━━━━━ EXTRACTED RECORDS
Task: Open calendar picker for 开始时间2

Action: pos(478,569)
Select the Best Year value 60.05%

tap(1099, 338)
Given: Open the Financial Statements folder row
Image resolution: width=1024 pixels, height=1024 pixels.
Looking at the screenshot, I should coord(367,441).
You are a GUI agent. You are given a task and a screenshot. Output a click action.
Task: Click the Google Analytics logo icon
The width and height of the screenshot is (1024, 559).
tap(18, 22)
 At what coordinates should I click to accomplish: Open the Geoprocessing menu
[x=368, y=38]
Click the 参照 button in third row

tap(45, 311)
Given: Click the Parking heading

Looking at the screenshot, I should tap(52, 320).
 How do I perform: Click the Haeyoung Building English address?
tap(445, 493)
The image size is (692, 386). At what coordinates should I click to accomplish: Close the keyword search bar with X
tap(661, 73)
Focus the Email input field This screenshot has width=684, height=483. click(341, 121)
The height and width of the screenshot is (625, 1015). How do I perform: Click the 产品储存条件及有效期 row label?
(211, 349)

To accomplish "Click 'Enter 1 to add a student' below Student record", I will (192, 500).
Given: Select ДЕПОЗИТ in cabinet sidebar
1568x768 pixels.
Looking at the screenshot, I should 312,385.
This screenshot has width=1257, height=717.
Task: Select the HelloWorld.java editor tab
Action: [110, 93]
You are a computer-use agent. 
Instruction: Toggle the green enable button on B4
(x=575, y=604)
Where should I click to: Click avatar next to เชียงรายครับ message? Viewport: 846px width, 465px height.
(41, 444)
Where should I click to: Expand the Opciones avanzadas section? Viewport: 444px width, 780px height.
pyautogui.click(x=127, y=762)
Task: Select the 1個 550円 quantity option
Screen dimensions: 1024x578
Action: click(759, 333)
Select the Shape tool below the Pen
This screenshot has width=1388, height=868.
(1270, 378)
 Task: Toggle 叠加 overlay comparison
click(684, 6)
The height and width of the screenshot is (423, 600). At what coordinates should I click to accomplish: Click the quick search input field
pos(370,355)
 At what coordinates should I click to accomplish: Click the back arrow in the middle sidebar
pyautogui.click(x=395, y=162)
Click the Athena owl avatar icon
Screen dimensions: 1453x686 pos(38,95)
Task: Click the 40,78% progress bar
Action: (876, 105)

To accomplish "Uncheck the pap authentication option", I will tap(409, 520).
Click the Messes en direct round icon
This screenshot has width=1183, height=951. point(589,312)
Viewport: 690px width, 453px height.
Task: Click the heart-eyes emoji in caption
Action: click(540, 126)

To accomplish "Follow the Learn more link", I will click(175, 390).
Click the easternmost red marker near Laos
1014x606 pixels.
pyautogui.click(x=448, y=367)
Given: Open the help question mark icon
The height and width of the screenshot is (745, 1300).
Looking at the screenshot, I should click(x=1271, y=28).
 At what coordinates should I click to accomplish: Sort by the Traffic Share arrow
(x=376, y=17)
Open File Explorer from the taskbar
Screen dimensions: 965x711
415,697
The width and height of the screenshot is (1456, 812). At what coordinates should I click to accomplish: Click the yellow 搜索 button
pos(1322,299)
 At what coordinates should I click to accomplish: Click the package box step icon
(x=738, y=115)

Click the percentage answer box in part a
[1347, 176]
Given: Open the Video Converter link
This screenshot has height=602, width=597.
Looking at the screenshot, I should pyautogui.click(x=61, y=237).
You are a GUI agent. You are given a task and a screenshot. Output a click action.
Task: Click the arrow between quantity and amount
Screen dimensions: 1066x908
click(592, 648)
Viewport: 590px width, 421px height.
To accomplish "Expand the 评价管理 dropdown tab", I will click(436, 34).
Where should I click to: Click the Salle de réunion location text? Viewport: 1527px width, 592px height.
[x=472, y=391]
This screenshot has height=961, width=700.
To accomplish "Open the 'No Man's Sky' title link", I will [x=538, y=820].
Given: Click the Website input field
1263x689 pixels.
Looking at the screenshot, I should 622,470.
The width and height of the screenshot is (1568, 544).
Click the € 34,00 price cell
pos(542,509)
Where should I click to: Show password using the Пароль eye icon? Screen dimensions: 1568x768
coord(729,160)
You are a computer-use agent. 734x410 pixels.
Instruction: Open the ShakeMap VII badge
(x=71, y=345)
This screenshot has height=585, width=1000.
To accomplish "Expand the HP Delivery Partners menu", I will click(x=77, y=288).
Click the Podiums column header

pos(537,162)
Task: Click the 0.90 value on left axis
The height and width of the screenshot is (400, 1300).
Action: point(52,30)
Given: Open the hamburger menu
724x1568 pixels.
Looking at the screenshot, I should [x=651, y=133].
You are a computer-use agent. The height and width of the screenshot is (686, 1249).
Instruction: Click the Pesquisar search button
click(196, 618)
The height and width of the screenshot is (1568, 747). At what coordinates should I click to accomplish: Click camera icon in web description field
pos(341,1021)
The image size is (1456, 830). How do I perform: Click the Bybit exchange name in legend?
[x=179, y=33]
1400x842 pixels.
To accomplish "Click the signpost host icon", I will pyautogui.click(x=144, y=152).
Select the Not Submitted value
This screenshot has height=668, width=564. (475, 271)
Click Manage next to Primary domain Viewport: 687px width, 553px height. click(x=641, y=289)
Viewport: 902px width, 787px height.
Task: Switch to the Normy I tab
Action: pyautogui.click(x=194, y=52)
━━━━━━━━━━
> **WHAT YOU HAVE TO DO**
Top to bottom, set down the whole listing exactly.

> **RESPONSE TO THE EXERCISE**
Task: Open calendar picker for 开始时间2

Action: pos(478,569)
Select the Best Year value 60.05%

tap(1099, 338)
Given: Open the Financial Statements folder row
Image resolution: width=1024 pixels, height=1024 pixels.
Looking at the screenshot, I should coord(367,441).
You are a GUI agent. You are given a task and a screenshot. Output a click action.
Task: Click the Google Analytics logo icon
The width and height of the screenshot is (1024, 559).
tap(18, 22)
 At what coordinates should I click to accomplish: Open the Geoprocessing menu
[x=368, y=38]
Click the 参照 button in third row

tap(45, 311)
Given: Click the Parking heading

Looking at the screenshot, I should tap(52, 320).
 How do I perform: Click the Haeyoung Building English address?
tap(445, 493)
The image size is (692, 386). At what coordinates should I click to accomplish: Close the keyword search bar with X
tap(661, 73)
Focus the Email input field This screenshot has width=684, height=483. click(341, 121)
The height and width of the screenshot is (625, 1015). How do I perform: Click the 产品储存条件及有效期 row label?
(211, 349)

To accomplish "Click 'Enter 1 to add a student' below Student record", I will (192, 500).
Given: Select ДЕПОЗИТ in cabinet sidebar
1568x768 pixels.
Looking at the screenshot, I should 312,385.
This screenshot has width=1257, height=717.
Task: Select the HelloWorld.java editor tab
Action: [110, 93]
You are a computer-use agent. 
Instruction: Toggle the green enable button on B4
(x=575, y=604)
Where should I click to: Click avatar next to เชียงรายครับ message? Viewport: 846px width, 465px height.
(41, 444)
Where should I click to: Expand the Opciones avanzadas section? Viewport: 444px width, 780px height.
pyautogui.click(x=127, y=762)
Task: Select the 1個 550円 quantity option
Screen dimensions: 1024x578
Action: click(759, 333)
Select the Shape tool below the Pen
This screenshot has width=1388, height=868.
(1270, 378)
 Task: Toggle 叠加 overlay comparison
click(684, 6)
The height and width of the screenshot is (423, 600). At what coordinates should I click to accomplish: Click the quick search input field
pos(370,355)
 At what coordinates should I click to accomplish: Click the back arrow in the middle sidebar
pyautogui.click(x=395, y=162)
Click the Athena owl avatar icon
Screen dimensions: 1453x686 pos(38,95)
Task: Click the 40,78% progress bar
Action: (876, 105)

To accomplish "Uncheck the pap authentication option", I will tap(409, 520).
Click the Messes en direct round icon
This screenshot has width=1183, height=951. point(589,312)
Viewport: 690px width, 453px height.
Task: Click the heart-eyes emoji in caption
Action: click(540, 126)

To accomplish "Follow the Learn more link", I will click(175, 390).
Click the easternmost red marker near Laos
1014x606 pixels.
pyautogui.click(x=448, y=367)
Given: Open the help question mark icon
The height and width of the screenshot is (745, 1300).
Looking at the screenshot, I should click(x=1271, y=28).
 At what coordinates should I click to accomplish: Sort by the Traffic Share arrow
(x=376, y=17)
Open File Explorer from the taskbar
Screen dimensions: 965x711
415,697
The width and height of the screenshot is (1456, 812). At what coordinates should I click to accomplish: Click the yellow 搜索 button
pos(1322,299)
 At what coordinates should I click to accomplish: Click the package box step icon
(x=738, y=115)

Click the percentage answer box in part a
[1347, 176]
Given: Open the Video Converter link
This screenshot has height=602, width=597.
Looking at the screenshot, I should pyautogui.click(x=61, y=237).
You are a GUI agent. You are given a task and a screenshot. Output a click action.
Task: Click the arrow between quantity and amount
Screen dimensions: 1066x908
click(592, 648)
Viewport: 590px width, 421px height.
To accomplish "Expand the 评价管理 dropdown tab", I will click(436, 34).
Where should I click to: Click the Salle de réunion location text? Viewport: 1527px width, 592px height.
[x=472, y=391]
This screenshot has height=961, width=700.
To accomplish "Open the 'No Man's Sky' title link", I will [x=538, y=820].
Given: Click the Website input field
1263x689 pixels.
Looking at the screenshot, I should 622,470.
The width and height of the screenshot is (1568, 544).
Click the € 34,00 price cell
pos(542,509)
Where should I click to: Show password using the Пароль eye icon? Screen dimensions: 1568x768
coord(729,160)
You are a computer-use agent. 734x410 pixels.
Instruction: Open the ShakeMap VII badge
(x=71, y=345)
This screenshot has height=585, width=1000.
To accomplish "Expand the HP Delivery Partners menu", I will click(x=77, y=288).
Click the Podiums column header

pos(537,162)
Task: Click the 0.90 value on left axis
The height and width of the screenshot is (400, 1300).
Action: point(52,30)
Given: Open the hamburger menu
724x1568 pixels.
Looking at the screenshot, I should [x=651, y=133].
You are a computer-use agent. The height and width of the screenshot is (686, 1249).
Instruction: Click the Pesquisar search button
click(196, 618)
The height and width of the screenshot is (1568, 747). At what coordinates should I click to accomplish: Click camera icon in web description field
pos(341,1021)
The image size is (1456, 830). How do I perform: Click the Bybit exchange name in legend?
[x=179, y=33]
1400x842 pixels.
To accomplish "Click the signpost host icon", I will pyautogui.click(x=144, y=152).
Select the Not Submitted value
This screenshot has height=668, width=564. (475, 271)
Click Manage next to Primary domain Viewport: 687px width, 553px height. click(x=641, y=289)
Viewport: 902px width, 787px height.
Task: Switch to the Normy I tab
Action: pyautogui.click(x=194, y=52)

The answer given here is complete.